天使達の最期
基督の指示を仰ぐ天使たちだったが基督にはその意思は無いらしく命令が下されることは無かった。
そして俺は神葬全喰で天使達を蹂躙し始める。
まず1番近くに居たラファエルの首を横薙ぎ一閃で飛ばす。ラファエルは飛ばした端から再生を試みようとしているのが分かるが再生されない。全喰に切られたモノは切られた部分を喰われる。斬った数だけ力の増す剣。それが全喰である。
頭が無くなり視界を失った狼狽えるラファエルを容赦なくこま切れにする火神。
その度に聞こえてくる不穏な音。
──ガシュン。
その音に比例し神葬全喰が物凄い速度で成長を遂げている。
ラファエルは細切れにされてもなお蠢くが少しするとぼおっと黒い塊が瓦礫から発生し基督の元へ向かう。
黒い塊は霧の様で基督に当たると霧散して消えた。
どちらかと言うと取り込まれたといった表現が正しいかもしれない。
「流石です!那岐様!よぉーーーし!僕も!」
オロチ丸も果敢にミカエルを攻撃し両手を破壊するまで至っていた。
「ふふん!僕もやれるんだい!」
オロチ丸が八式嵐舞を放ちトドメを刺そうとした次の瞬間。
《我が忠実なる可愛い天使達よ。
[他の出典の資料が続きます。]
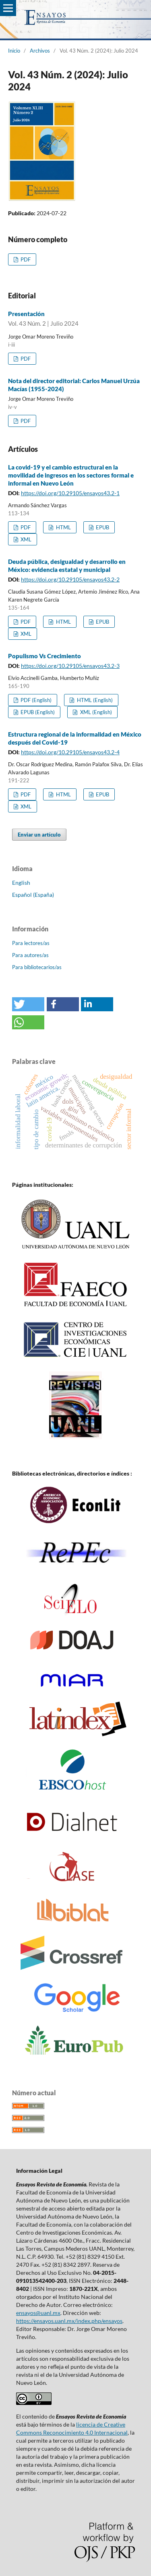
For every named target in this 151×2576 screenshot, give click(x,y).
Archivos (40, 50)
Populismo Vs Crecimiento (44, 655)
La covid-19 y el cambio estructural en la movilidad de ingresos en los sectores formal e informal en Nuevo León (71, 475)
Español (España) (33, 894)
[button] (28, 1004)
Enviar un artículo (39, 834)
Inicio (14, 50)
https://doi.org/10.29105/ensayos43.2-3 (70, 665)
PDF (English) (35, 700)
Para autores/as (30, 955)
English (21, 882)
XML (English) (95, 712)
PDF (25, 259)
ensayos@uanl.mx (38, 2312)
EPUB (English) (37, 712)
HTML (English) (94, 700)
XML (25, 539)
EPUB (102, 527)
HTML (63, 527)
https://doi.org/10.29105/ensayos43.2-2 (70, 579)
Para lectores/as (31, 943)
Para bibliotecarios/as (37, 967)
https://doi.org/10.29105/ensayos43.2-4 (70, 752)
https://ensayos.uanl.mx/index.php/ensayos (69, 2320)
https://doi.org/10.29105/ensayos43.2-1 (70, 493)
足元に集え!》
基督が初めて言葉を発したのだ。
天使たちはそれまでの動作をピタリと止め基督の元へと駆け寄る。
「させるかぁぁぁぁぁぁぁ!」
──神葬全喰──能力解放。
煉獄暴食
真っ赤に染まった全喰が形を変えてまるで大口で喰らう様に天使たちの背後から襲いかかる。
天使たちは基督の足元にたどり着く数メートル手前で丸呑みにされる。その大きな口は軈て業火と変わり天使たちは焼かれのたうち回る。
《────集うのだ。我が神元へ。》
それでも集えと言う基督に天使たちは業火に焼かれながらも立ち上がり呻き声を上げる。
おおおおぉぉぉぉぉぉぉーーーー
だが神葬全喰の業火に耐えかねて崩れるように消し炭になる天使たち。
その姿を見て基督が吼える。
グォォォオオオオオオオーーーーーーー
「まるで猛獣の遠吠えですね。」
「そうだなぁ。とてもじゃないが神には見えないわな。」
──基督との戦いの火蓋が今切られようとしていた。